EXERCISE DIRECTIONS: Copy the lines of the listing below verbatim, starting at the line that contains "Given: Click the argMax(acked, ack_time)" and ending at the line that contains "point(408,324)", with both of those lines included.

DATASET:

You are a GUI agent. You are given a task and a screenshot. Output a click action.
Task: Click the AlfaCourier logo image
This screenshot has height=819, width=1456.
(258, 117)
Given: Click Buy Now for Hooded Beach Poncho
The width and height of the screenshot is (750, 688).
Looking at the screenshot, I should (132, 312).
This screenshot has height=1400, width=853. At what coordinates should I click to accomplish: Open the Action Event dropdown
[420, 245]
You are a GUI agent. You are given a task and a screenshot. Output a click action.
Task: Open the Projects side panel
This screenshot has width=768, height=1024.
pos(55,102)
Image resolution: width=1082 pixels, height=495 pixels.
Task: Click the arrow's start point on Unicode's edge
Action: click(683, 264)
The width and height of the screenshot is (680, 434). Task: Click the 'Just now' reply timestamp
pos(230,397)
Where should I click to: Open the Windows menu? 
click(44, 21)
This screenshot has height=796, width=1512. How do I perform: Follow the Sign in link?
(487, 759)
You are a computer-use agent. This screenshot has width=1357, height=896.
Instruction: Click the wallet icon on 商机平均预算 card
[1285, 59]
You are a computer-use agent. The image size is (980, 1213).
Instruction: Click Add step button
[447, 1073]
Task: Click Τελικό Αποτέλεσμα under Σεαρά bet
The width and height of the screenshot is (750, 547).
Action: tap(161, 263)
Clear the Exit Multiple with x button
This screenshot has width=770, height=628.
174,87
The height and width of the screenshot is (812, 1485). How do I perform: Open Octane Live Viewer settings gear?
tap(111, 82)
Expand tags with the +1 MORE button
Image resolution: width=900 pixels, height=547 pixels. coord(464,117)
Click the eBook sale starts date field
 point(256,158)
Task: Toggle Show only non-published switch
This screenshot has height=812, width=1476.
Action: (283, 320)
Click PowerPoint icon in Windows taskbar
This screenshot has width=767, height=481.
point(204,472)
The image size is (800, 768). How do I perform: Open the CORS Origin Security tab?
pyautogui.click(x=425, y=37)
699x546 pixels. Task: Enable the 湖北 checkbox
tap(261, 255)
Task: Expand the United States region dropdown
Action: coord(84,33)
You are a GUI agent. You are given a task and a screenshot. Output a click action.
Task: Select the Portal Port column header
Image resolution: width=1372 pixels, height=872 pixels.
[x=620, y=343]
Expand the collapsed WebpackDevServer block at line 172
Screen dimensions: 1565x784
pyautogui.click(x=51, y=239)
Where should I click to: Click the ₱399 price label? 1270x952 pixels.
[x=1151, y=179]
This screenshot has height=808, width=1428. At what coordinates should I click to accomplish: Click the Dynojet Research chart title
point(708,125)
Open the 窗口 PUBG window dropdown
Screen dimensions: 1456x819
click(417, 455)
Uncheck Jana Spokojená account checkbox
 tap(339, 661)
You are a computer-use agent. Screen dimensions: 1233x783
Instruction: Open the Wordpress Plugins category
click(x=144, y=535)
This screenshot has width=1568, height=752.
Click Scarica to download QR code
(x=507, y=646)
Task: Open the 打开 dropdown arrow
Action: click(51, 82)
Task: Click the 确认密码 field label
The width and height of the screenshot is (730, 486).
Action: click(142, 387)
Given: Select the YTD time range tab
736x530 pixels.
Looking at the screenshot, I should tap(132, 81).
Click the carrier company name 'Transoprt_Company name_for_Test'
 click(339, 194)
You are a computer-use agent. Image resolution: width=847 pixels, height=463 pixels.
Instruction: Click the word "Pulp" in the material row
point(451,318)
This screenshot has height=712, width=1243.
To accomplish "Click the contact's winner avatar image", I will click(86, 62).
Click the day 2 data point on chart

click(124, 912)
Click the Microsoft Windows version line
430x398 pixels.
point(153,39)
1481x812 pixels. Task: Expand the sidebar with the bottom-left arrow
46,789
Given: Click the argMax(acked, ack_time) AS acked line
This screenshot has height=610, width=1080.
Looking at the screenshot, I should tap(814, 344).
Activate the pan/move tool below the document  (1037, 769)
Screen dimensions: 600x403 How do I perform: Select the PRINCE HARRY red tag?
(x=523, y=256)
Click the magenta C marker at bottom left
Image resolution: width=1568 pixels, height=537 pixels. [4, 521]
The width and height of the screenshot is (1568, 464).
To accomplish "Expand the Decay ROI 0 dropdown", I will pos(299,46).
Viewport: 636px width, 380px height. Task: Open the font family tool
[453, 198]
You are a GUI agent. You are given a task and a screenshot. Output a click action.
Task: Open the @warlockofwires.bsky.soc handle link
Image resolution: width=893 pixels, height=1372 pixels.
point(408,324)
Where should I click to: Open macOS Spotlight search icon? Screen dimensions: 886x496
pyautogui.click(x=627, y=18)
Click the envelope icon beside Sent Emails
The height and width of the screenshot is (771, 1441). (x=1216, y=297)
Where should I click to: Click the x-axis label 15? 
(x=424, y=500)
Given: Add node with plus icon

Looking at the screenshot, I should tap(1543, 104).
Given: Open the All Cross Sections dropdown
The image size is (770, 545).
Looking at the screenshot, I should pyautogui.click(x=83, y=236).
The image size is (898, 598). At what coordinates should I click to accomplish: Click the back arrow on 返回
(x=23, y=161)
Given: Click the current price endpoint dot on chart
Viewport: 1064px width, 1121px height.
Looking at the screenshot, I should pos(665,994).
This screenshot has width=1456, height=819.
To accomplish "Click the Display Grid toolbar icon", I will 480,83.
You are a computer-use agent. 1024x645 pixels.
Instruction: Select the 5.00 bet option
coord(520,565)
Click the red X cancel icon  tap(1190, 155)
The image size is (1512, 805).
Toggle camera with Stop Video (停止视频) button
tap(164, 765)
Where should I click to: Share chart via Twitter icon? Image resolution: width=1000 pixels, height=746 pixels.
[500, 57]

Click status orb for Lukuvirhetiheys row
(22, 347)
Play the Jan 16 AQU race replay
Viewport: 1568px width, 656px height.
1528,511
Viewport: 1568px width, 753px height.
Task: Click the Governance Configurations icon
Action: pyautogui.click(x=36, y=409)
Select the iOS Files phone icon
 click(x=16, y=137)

THE SOLUTION:
Given: Click the argMax(acked, ack_time) AS acked line
This screenshot has height=610, width=1080.
Looking at the screenshot, I should tap(814, 344).
Activate the pan/move tool below the document  (1037, 769)
Screen dimensions: 600x403 How do I perform: Select the PRINCE HARRY red tag?
(x=523, y=256)
Click the magenta C marker at bottom left
Image resolution: width=1568 pixels, height=537 pixels. [4, 521]
The width and height of the screenshot is (1568, 464).
To accomplish "Expand the Decay ROI 0 dropdown", I will pos(299,46).
Viewport: 636px width, 380px height. Task: Open the font family tool
[453, 198]
You are a GUI agent. You are given a task and a screenshot. Output a click action.
Task: Open the @warlockofwires.bsky.soc handle link
Image resolution: width=893 pixels, height=1372 pixels.
point(408,324)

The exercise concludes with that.